El Creador nos ha dotado de todo lo necesario para llegar a lo esencial, a saber: cuerpo, ojos, mano, boca. Si la telefonía móvil hubiera sido más adecuada para llegar a lo esencial nos hubiera dotado del poder de telepatía. Pero no, únicamente nuestros brazos son apropiados para abrazar al hermano, nuestras palmas para acariciar y nuestras bocas sin megáfono ni teléfono para besar. Por eso, los sacramentos operan desde la proximidad corporal, desde el contacto físico. En el bautismo el sacerdote nos sumerge en la piscina bautismal, pone las manos sobre nuestra cabeza para infundirnos el Espíritu Santo, hace entrar a Cristo en nuestra boca para que lo mastiquemos. Es imposible confesarse por messenger o comulgar por webcam.

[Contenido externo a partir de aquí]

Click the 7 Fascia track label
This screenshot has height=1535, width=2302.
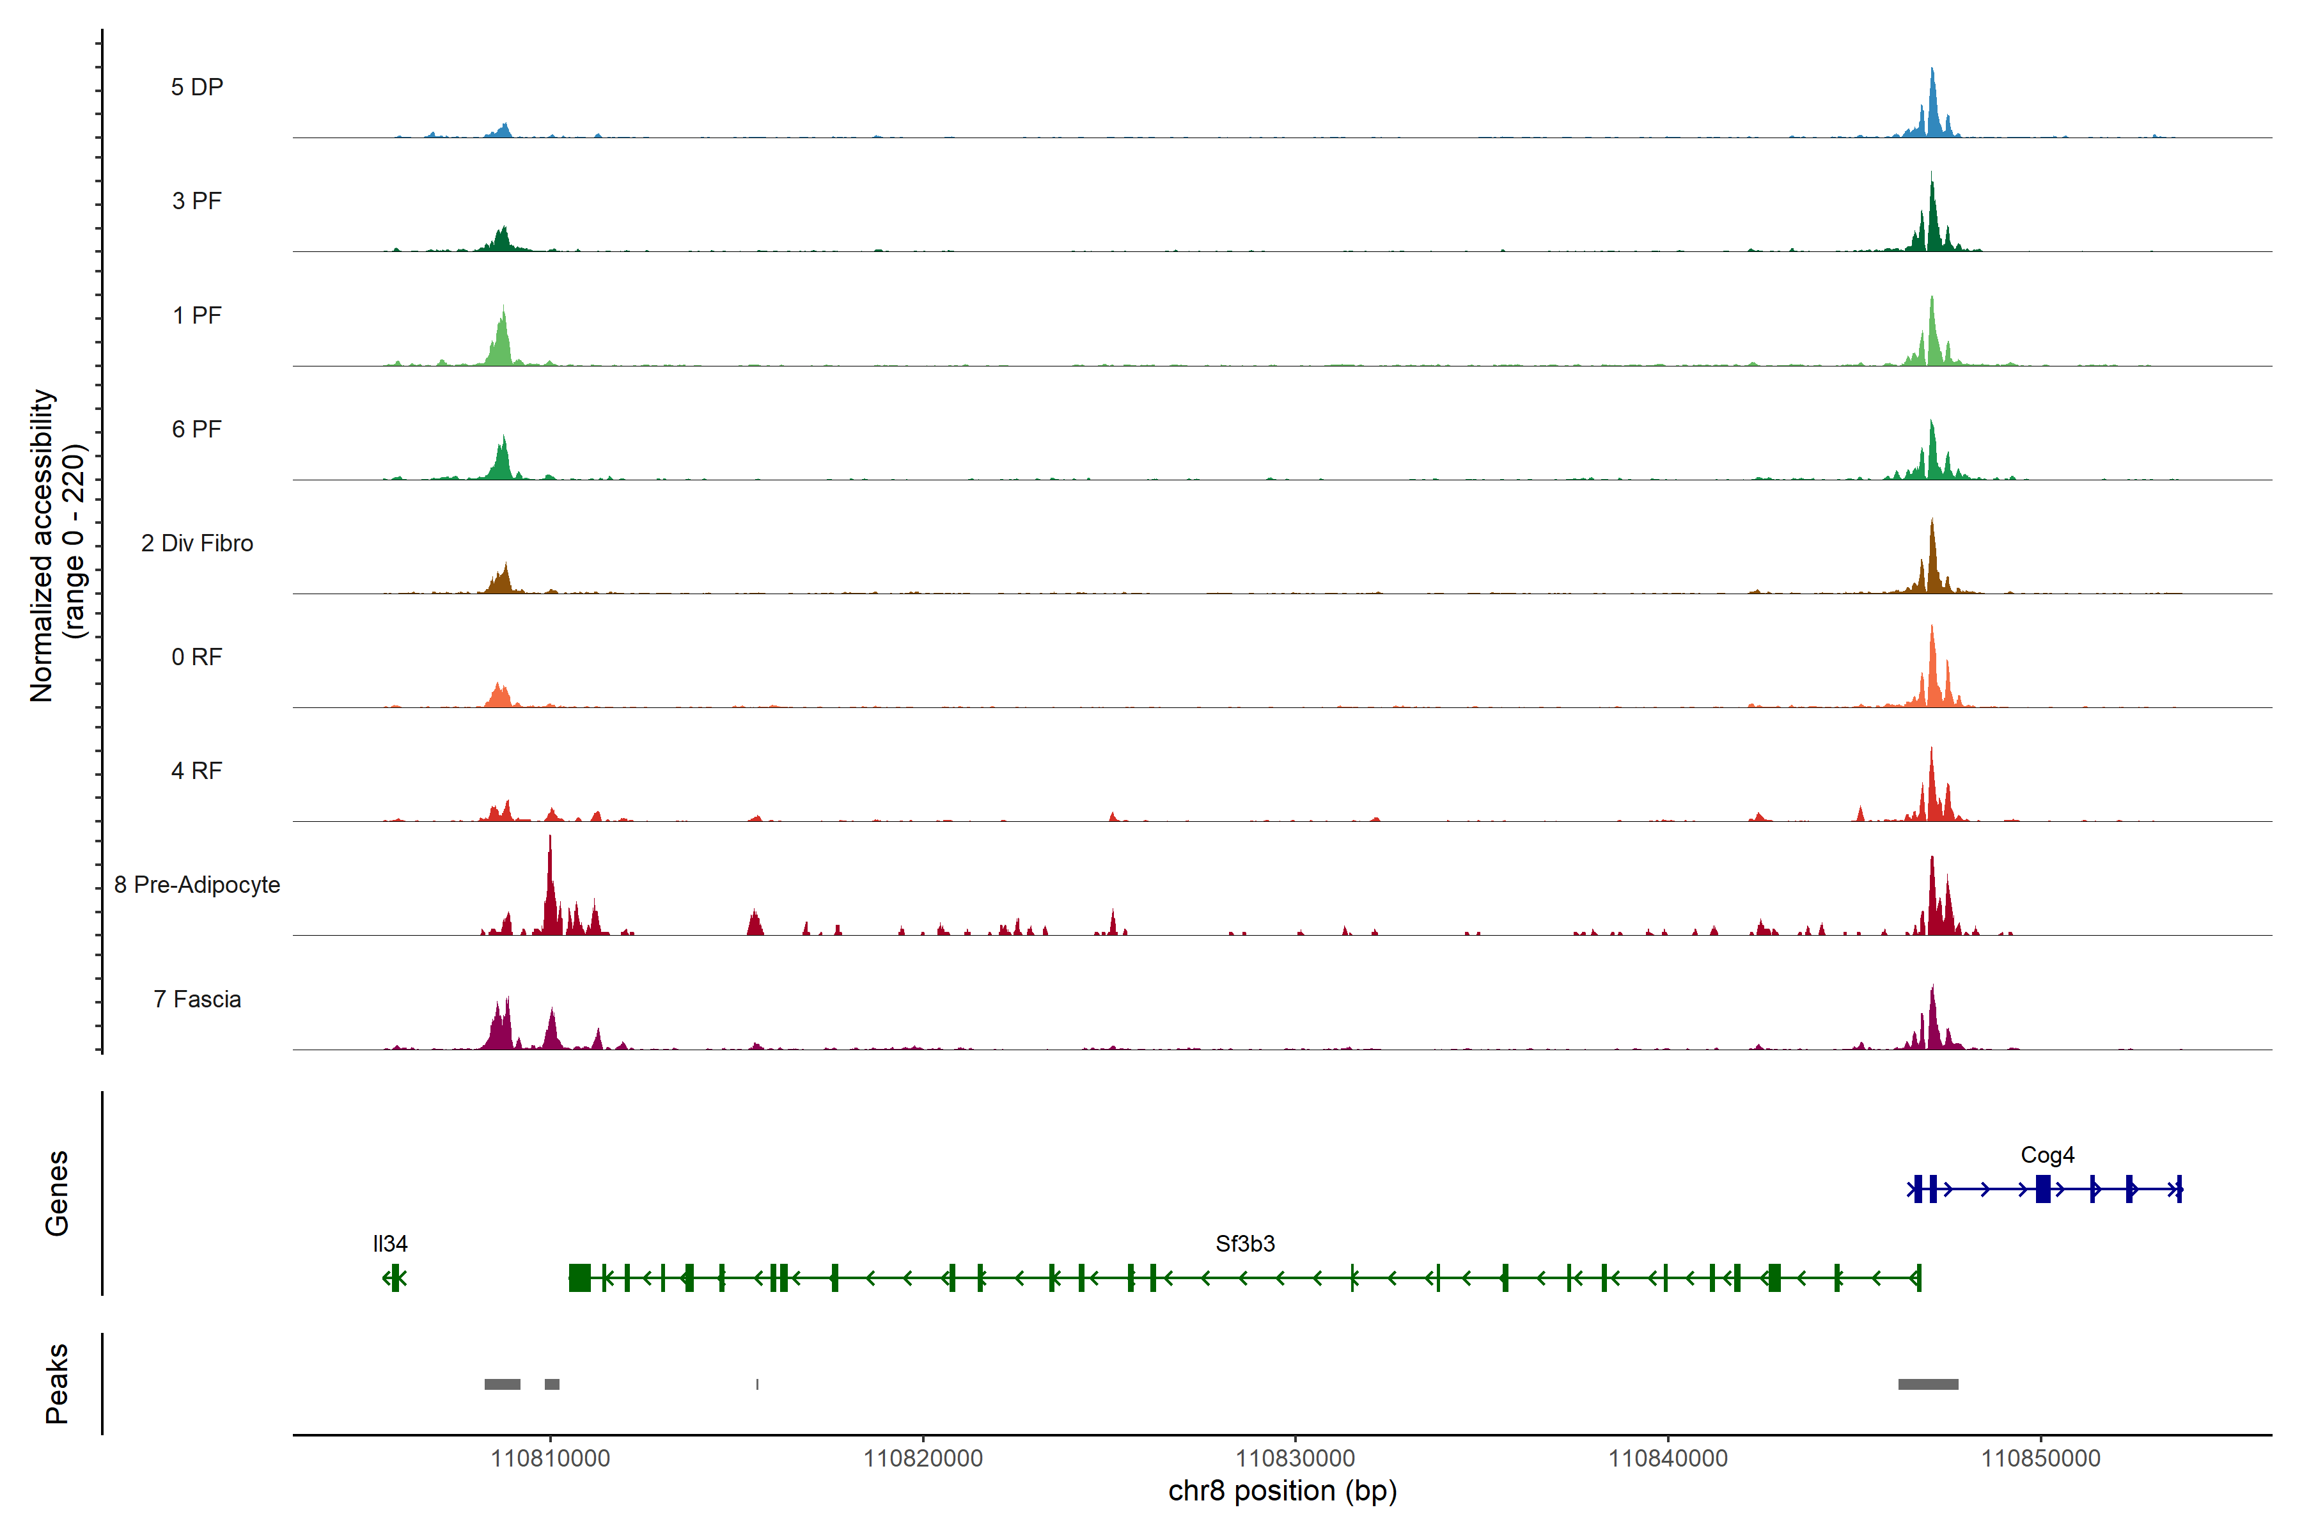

Los dones supremos del Eterno reclaman la mediación de esta carne perecedera. A partir de ahí se comprende el sentido que tiene el sacerdocio. Un hombre ordinario, un pobre pecador, puede ser intermediario de la misericordia divina con solo darnos la absolución. Fabrice Hadjadj, a propósito del pobre sacerdote que con una simple fórmula nos devuelve la gracia, hace notar que el demonio no lo soporta, porque ahí es donde se siente más humillado. Y añade algo que viene bien recordar en este tiempo de adviento: según Grignion de Monfort el demonio temía más a María que a Dios mismo, porque le resultaba más humillante ser aplastado por una joven que por el Todopoderoso. Se comprende: si quién vence al campeón de la liga española de futbol es el campeón de Europa, la cosa es soportable para el aficionado; lo que resulta del todo inaceptable es que le derrote un equipo de tercera división.

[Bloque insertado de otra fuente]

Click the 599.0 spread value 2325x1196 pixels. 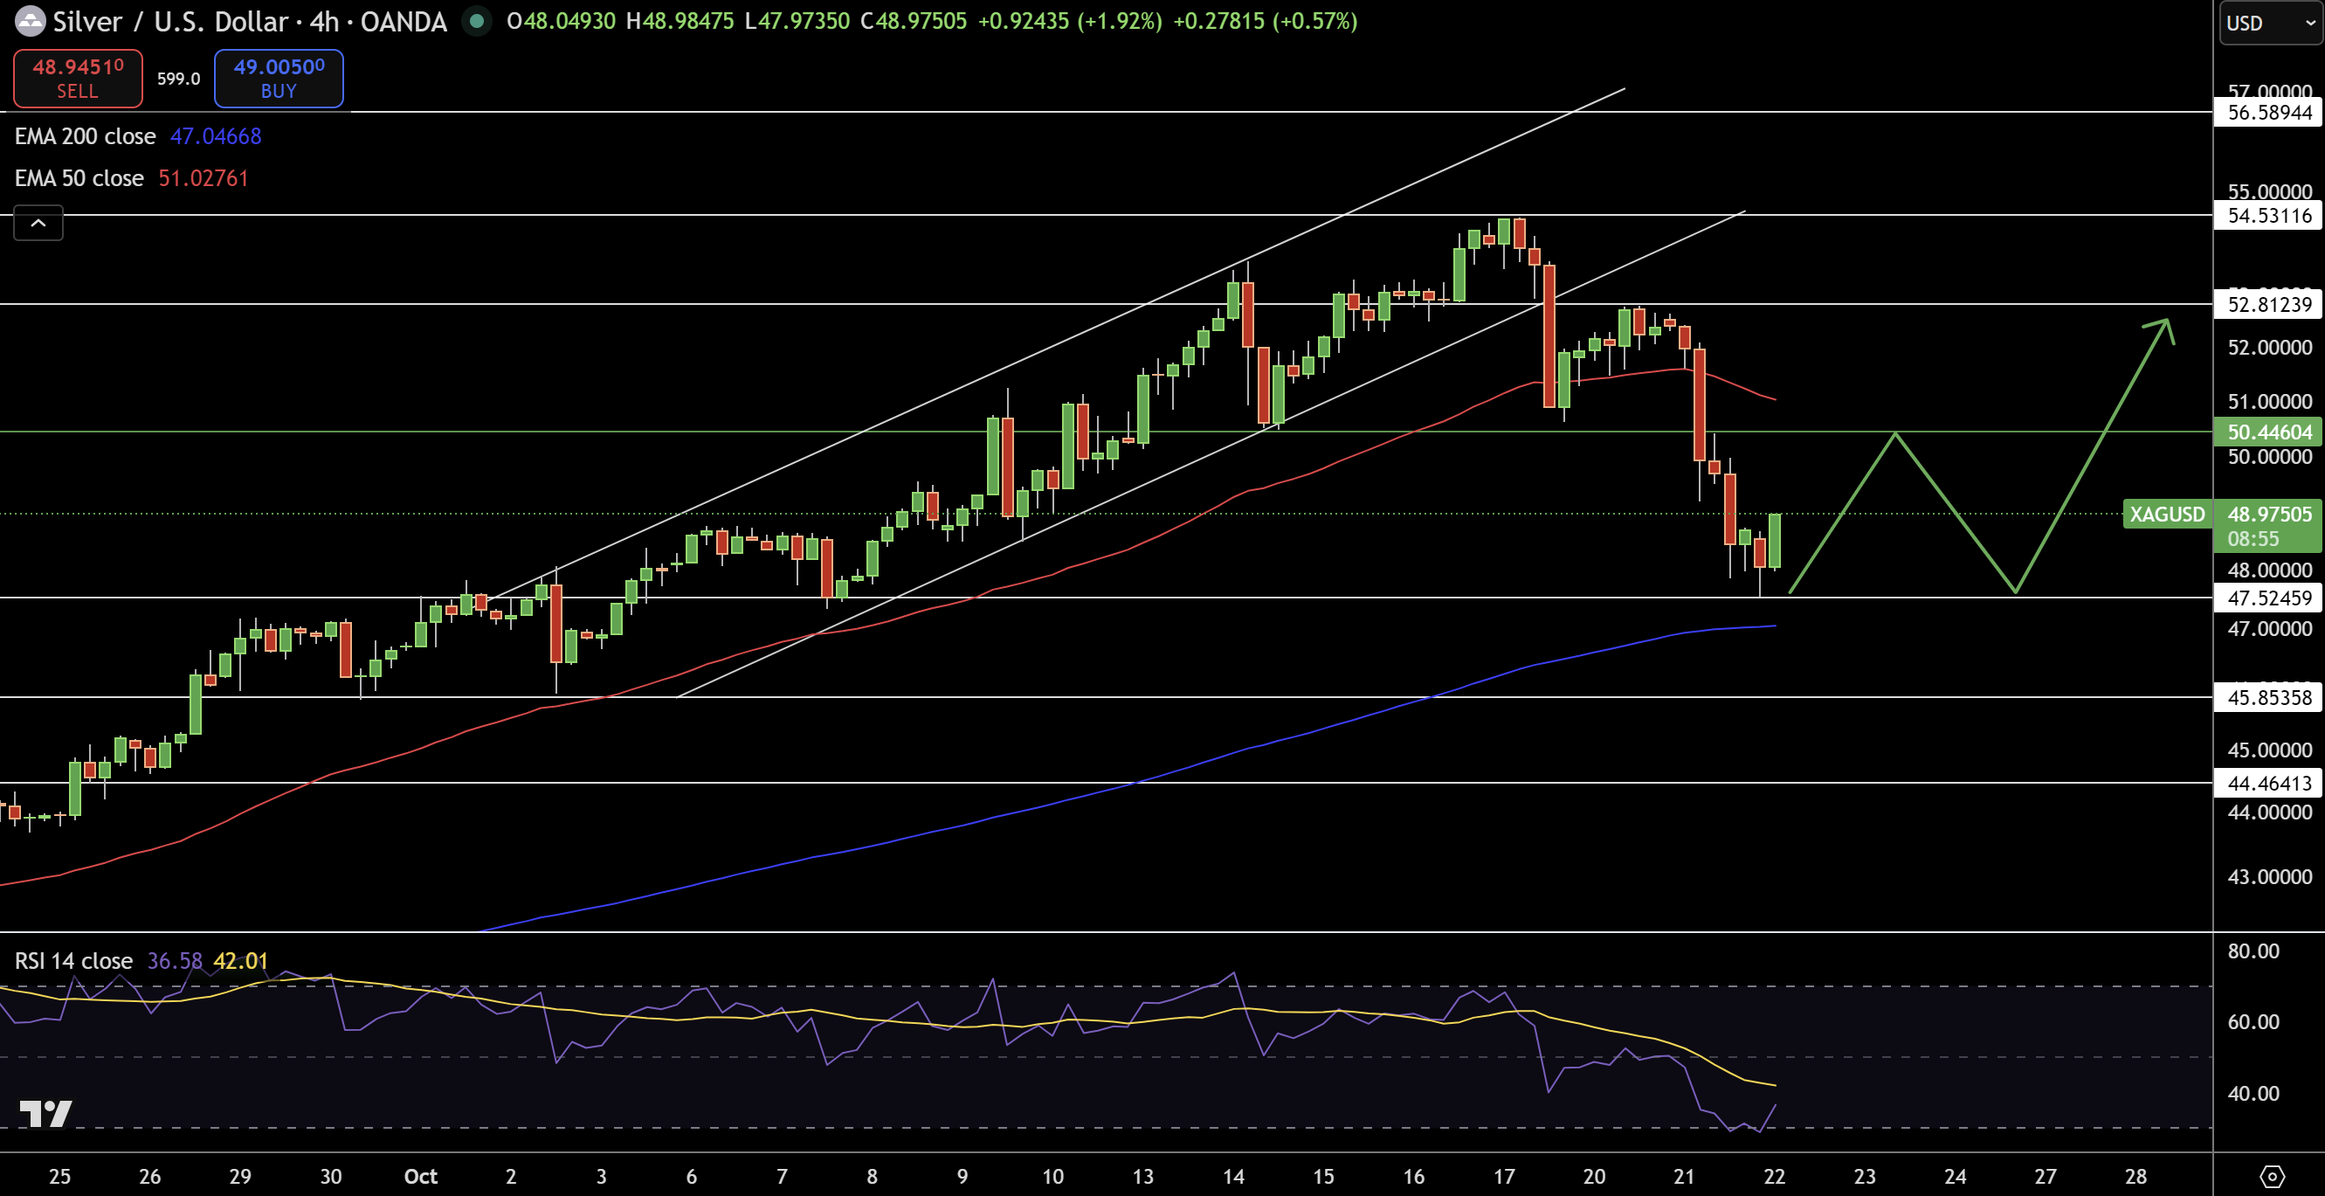coord(178,79)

Al demonio, sigue diciendo Fabrice Hadjadj, le encantaría que el cristianismo fuera una ideología, una serie de dogmas ideales, un cuerpo de doctrina sin “cuerpo palpable”. Y que lo que nos uniera y reuniera fueran una serie de ideas. Pero no, el signo de la unidad de los fieles católicos es un hombre de carne y hueso, el Vicario de Cristo, que tiene una cara que a unos no les gusta, una serie de tics que caen mal a otros y lo hacen caricaturizable. Esta carnalidad que nos congrega nos impide vivir en la abstracción y nos obliga a que la relación con el Evangelio se haga a través de un pobre hombre como nosotros, vicario del Verbo que se ha hecho uno de nosotros.